Every aggressive meltdown, shutdown, or refusal can feel like a warning sign of future failure and future suffering for your child.
When society expects children to be helpful, polite, respectful— parenting a child who resists even the simplest expectations can feel like constant failure.
It’s exhausting. It’s isolating. You may know your child should not behave this way and yet you likely feel powerless to fix things. And it's not because you have not tried.
At the heart of this struggle is a central conflict many parents face:
“If I meet their emotional needs now, am I setting them up to fail later?”
“If I don’t push them harder, will they ever be able to handle the real world?”
You’re not imagining this pressure, and you’re not alone in it.
A Hard But Helpful Truth
Yes, your child will have to navigate a world that isn’t designed for PDA, high anxiety, or neurodivergent needs. But here's something important to recognize:
Toughening them up won’t prepare them for the world.
Here is What will
Helping them learn to listen to their own nervous system, so they can regulate (by validating their experience they will learn it is okay to acknowledge, accept and deal with the panic and threat they feel).
Helping them understand that connection can be safe.
Helping them realize they don't have to mask to be loved or accepted (masking constantly leads to exhaustion and burnout).

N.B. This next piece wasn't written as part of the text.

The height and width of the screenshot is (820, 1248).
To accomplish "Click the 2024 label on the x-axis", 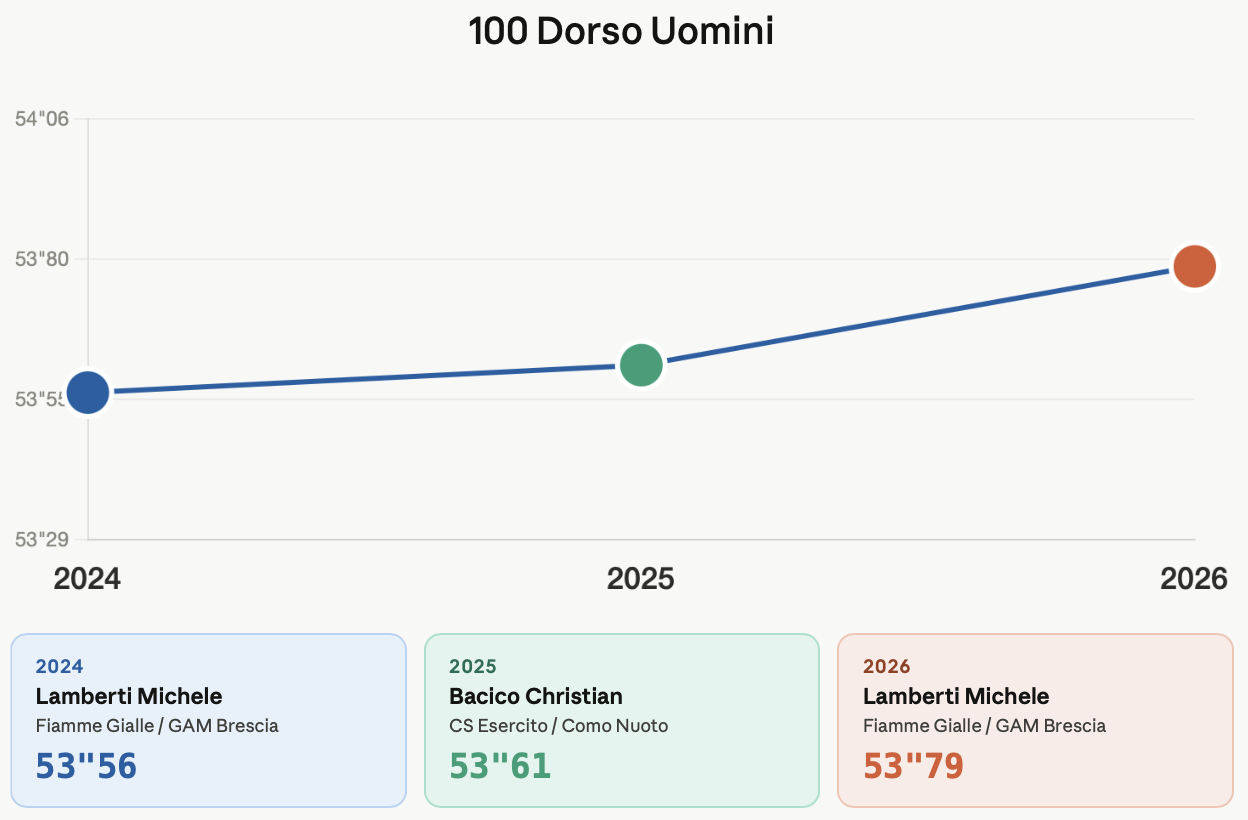I will tap(87, 579).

That’s what builds resilience — not obedience.
The foundation is self-awareness, connection, and trust.
Building True Functioning in the Long Term
The world may define independence as doing everything on your own, without complaint.
But real, lasting independence starts with self-awareness, co-regulation, and the ability to ask for support when needed.
Reframing Your Parenting Approach
You are not raising your child to be unsuccessful by using low-demand strategies.
Try to remind yourself, it is low demand not low expectation.
You are fostering an environment where development can happen — where growth is possible.
Instead of correcting, try understanding—this is likely a nervous system struggling.